> **PASSAGE À LIRE**:
..............................

Le roman soviétique, un continent à découvrir by Fernandez de l'Académie Française Dominique

Le roman soviétique, un continent à découvrir by Fernandez de l'Académie Française Dominique

Auteur:Fernandez de l'Académie Française Dominique [Fernandez, Dominique]
La langue: fra
Format: epub
Éditeur: Grasset
Publié: 2022-11-16T08:18:45+00:00


Ces pages respirent une fraîcheur et une spontanéité faciles mais charmantes, qui font un nuancé et beau roman malgré le sujet obligé. Chacun des enfants réagit selon sa condition sociale et sa maturité intellectuelle. Le port et les rues d’Odessa, le fameux escalier et la statue du duc de Richelieu qui le domine, de ce Français nommé par Alexandre Ier gouverneur d’Odessa et refondateur de la cité de 1803 à 1814, les boutiques, les kiosques et les entrepôts, les quartiers riches et les quartiers pauvres, fournissent à leurs jeux et à leurs aventures, à leurs peurs et à leurs fanfaronnades, un décor évoqué avec une précision qui ne pèse pas.

En 1937, un livre de souvenirs (Le Puits sacré, trad. Lily Denis, Gallimard, « Littératures soviétiques », 1970) évoque sa vie de famille, ses enfants, la Géorgie, Tbilissi, « cette capitale tapissière », Mandelstam, ainsi qu’un long voyage en Amérique, où, d’abord effaré de voir une interminable, luxueuse limousine conduite par un chauffeur en casquette véhiculer un costume – accroché à un cintre, sans personne dedans – qu’il aide à s’extraire de la voiture pour le livrer au majordome en casquette d’un hôtel particulier, il apprend à aimer un pays où dans la pénombre d’un cinéma des garçons et des filles pleurent le sort de deux jeunes amoureux de West Side, le rêve brisé d’un Roméo blanc et d’une Juliette noire. « J’ai compris la tragédie d’un grand État [l’URSS] qui a choisi la voie romaine, non la voie athénienne », c’est-à-dire le régime des coupoles, ces couvercles qui étouffent et éteignent.

..............................

Données pour localiser des cibles visibles:
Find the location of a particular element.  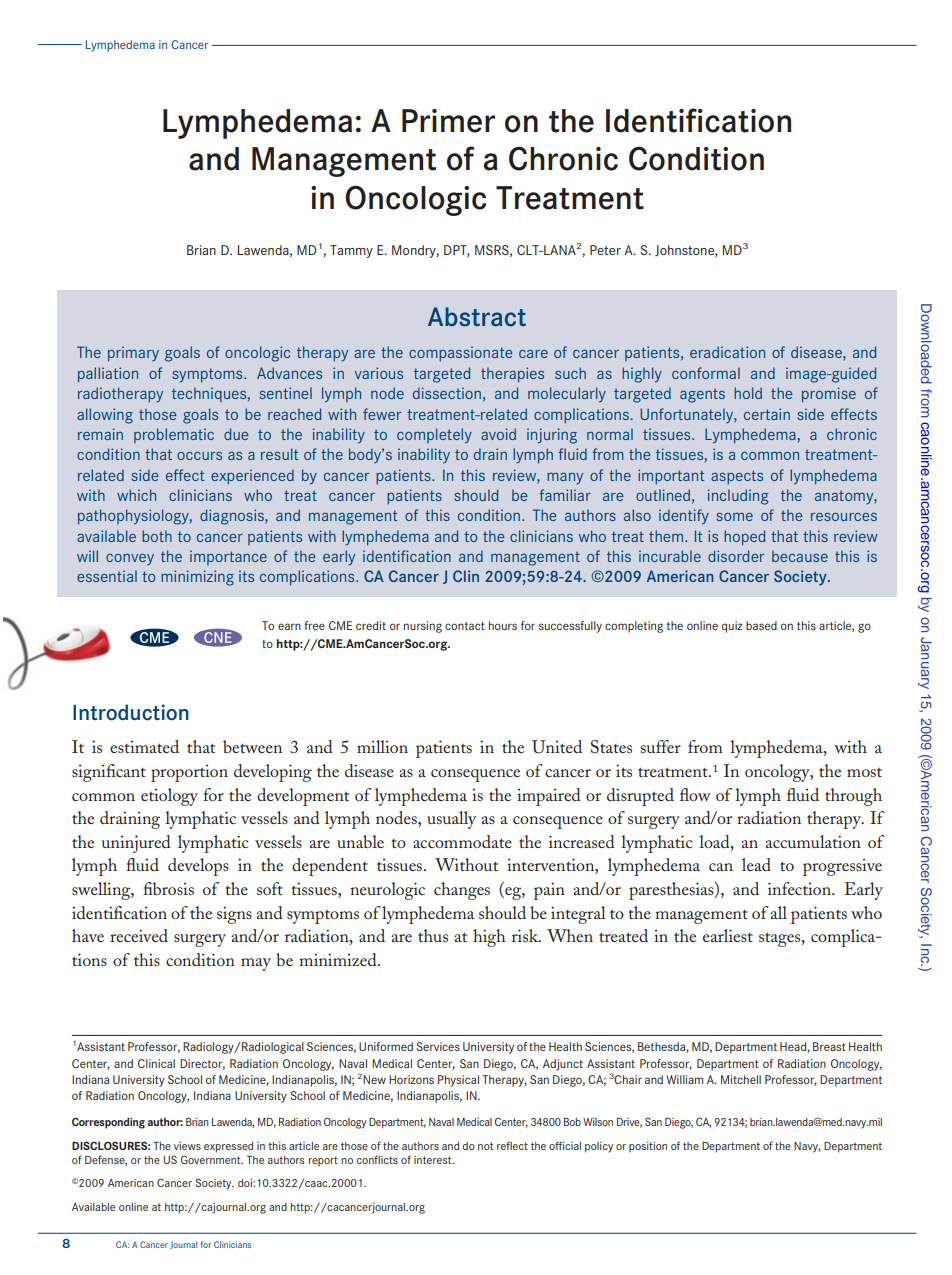

changes is located at coordinates (462, 891).
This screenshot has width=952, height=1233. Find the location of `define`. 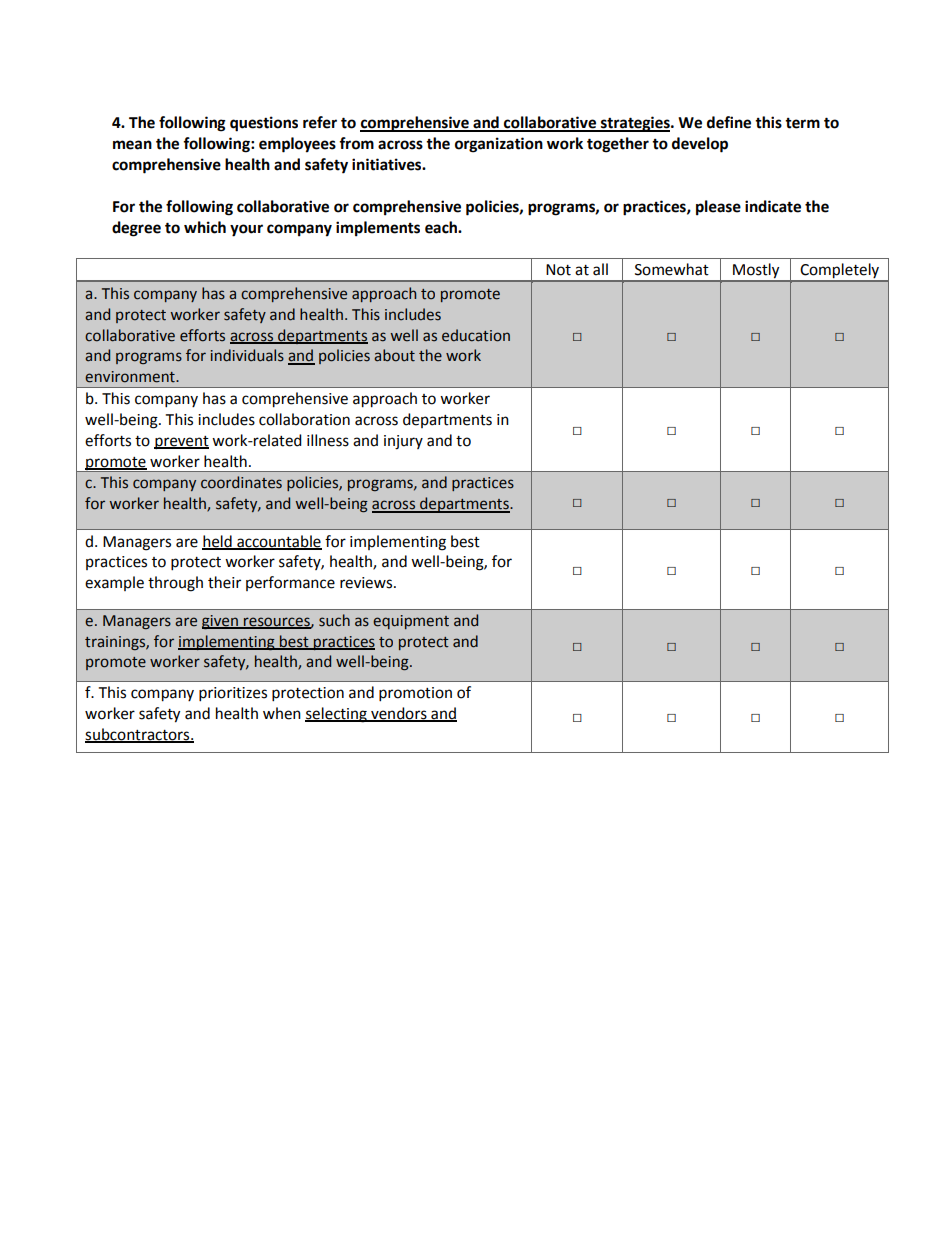

define is located at coordinates (729, 122).
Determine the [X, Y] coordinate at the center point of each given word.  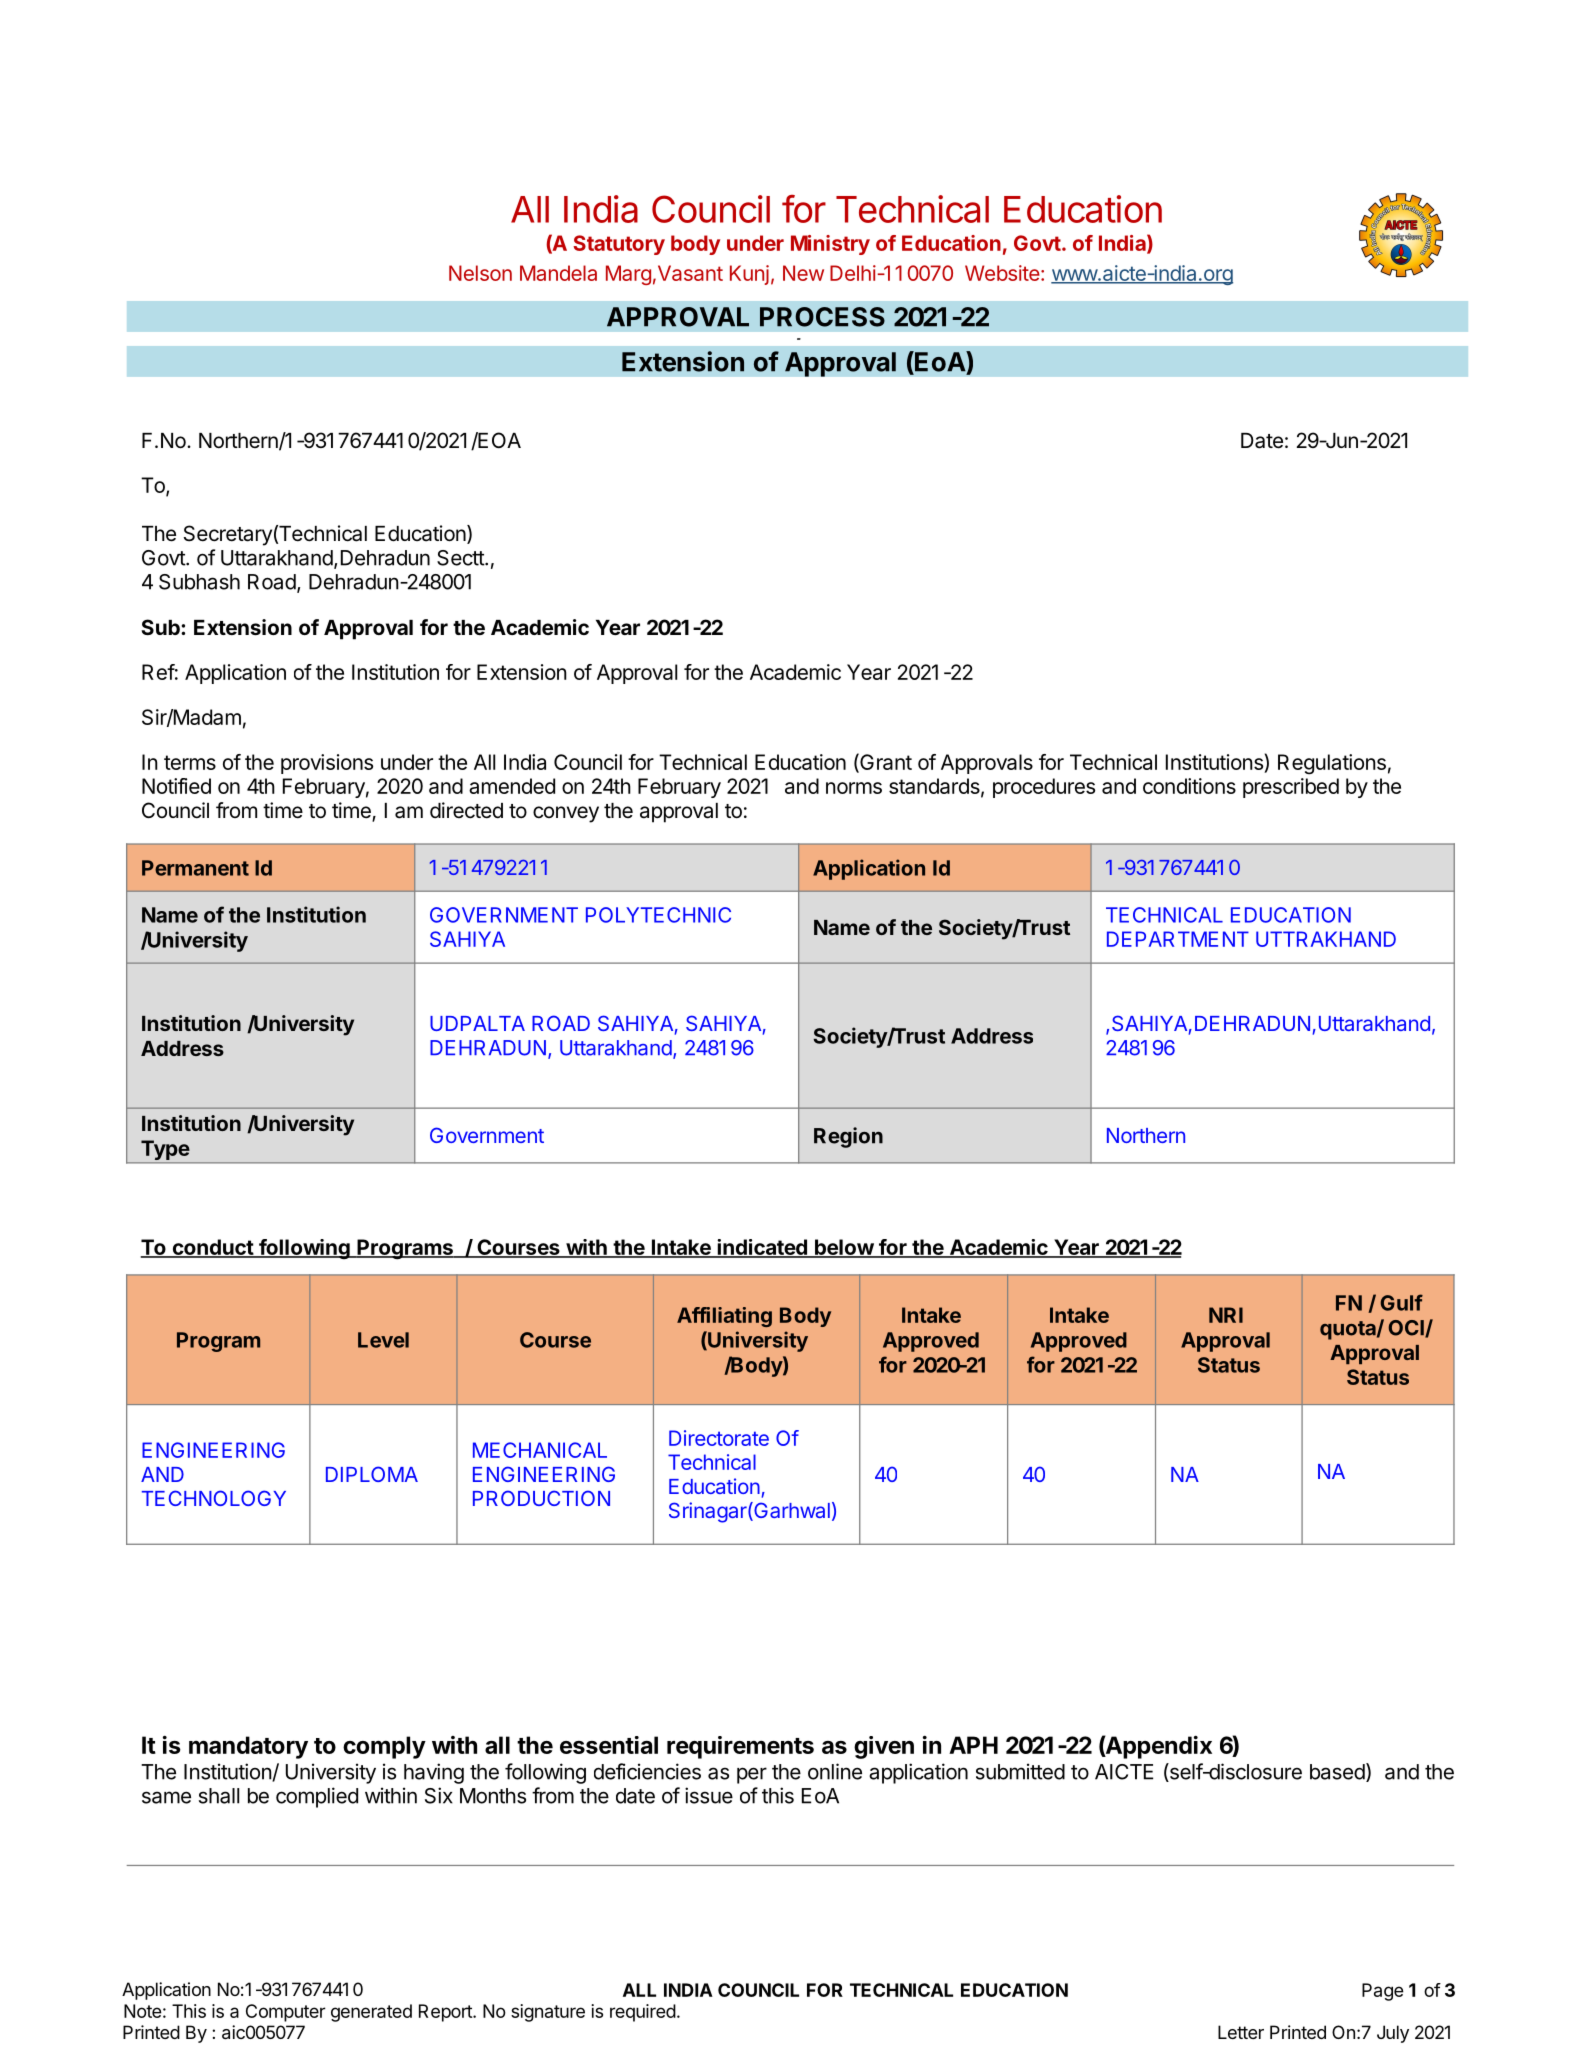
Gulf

..............................

> **TÂCHE DONNÉE**: Traduisez en anglais la phrase suivante du passage à lire ci-dessus : « Chacun des enfants réagit selon sa condition sociale et sa maturité intellectuelle. »

> **RÉSULTAT DE L'EXERCICE**: Each of the children reacts according to their social standing and their intellectual maturity.